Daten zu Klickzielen
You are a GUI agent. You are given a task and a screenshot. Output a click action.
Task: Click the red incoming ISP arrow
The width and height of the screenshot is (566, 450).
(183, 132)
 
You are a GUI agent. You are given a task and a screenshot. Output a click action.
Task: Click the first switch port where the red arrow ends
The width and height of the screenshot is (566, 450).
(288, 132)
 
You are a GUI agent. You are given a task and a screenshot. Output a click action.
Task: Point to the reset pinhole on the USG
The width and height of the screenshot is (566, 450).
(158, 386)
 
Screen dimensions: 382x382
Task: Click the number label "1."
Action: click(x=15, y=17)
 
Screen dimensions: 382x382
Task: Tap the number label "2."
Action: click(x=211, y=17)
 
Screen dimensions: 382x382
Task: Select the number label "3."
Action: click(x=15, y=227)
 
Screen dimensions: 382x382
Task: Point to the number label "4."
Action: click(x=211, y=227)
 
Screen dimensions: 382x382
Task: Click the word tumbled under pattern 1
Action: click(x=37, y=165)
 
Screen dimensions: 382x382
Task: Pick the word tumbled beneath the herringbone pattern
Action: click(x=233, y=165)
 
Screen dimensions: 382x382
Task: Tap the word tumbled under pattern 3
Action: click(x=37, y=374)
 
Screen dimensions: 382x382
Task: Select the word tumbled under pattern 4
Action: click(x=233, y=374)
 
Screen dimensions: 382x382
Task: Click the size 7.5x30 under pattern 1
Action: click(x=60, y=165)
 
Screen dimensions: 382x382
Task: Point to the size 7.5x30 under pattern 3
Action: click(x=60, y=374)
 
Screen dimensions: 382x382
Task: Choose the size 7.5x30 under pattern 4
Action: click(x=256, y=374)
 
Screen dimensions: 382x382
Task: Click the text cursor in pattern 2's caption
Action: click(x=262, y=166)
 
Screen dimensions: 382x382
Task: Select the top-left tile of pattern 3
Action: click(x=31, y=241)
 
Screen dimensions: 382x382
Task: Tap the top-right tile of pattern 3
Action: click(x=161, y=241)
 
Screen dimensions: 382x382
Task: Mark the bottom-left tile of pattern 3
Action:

AUFGABENSTELLUNG
Schreiben Sie alle obigen Datensätze Zeile für Zeile und ohne jede Änderung nieder.

ANTWORT
You are a GUI agent. You are given a task and a screenshot. Output a click action.
Task: Click the red incoming ISP arrow
The width and height of the screenshot is (566, 450).
(183, 132)
 
You are a GUI agent. You are given a task and a screenshot. Output a click action.
Task: Click the first switch port where the red arrow ends
The width and height of the screenshot is (566, 450).
(288, 132)
 
You are a GUI agent. You are given a task and a screenshot. Output a click action.
Task: Point to the reset pinhole on the USG
The width and height of the screenshot is (566, 450).
(158, 386)
 
Screen dimensions: 382x382
Task: Click the number label "1."
Action: click(x=15, y=17)
 
Screen dimensions: 382x382
Task: Tap the number label "2."
Action: click(x=211, y=17)
 
Screen dimensions: 382x382
Task: Select the number label "3."
Action: click(x=15, y=227)
 
Screen dimensions: 382x382
Task: Point to the number label "4."
Action: click(x=211, y=227)
 
Screen dimensions: 382x382
Task: Click the word tumbled under pattern 1
Action: click(x=37, y=165)
 
Screen dimensions: 382x382
Task: Pick the word tumbled beneath the herringbone pattern
Action: click(x=233, y=165)
 
Screen dimensions: 382x382
Task: Tap the word tumbled under pattern 3
Action: click(x=37, y=374)
 
Screen dimensions: 382x382
Task: Select the word tumbled under pattern 4
Action: click(x=233, y=374)
 
Screen dimensions: 382x382
Task: Click the size 7.5x30 under pattern 1
Action: click(x=60, y=165)
 
Screen dimensions: 382x382
Task: Point to the size 7.5x30 under pattern 3
Action: click(x=60, y=374)
 
Screen dimensions: 382x382
Task: Choose the size 7.5x30 under pattern 4
Action: click(x=256, y=374)
 
Screen dimensions: 382x382
Task: Click the text cursor in pattern 2's caption
Action: click(x=262, y=166)
 
Screen dimensions: 382x382
Task: Select the top-left tile of pattern 3
Action: click(x=31, y=241)
 
Screen dimensions: 382x382
Task: Tap the top-right tile of pattern 3
Action: click(x=161, y=241)
 
Screen dimensions: 382x382
Task: Mark the bottom-left tile of pattern 3
Action:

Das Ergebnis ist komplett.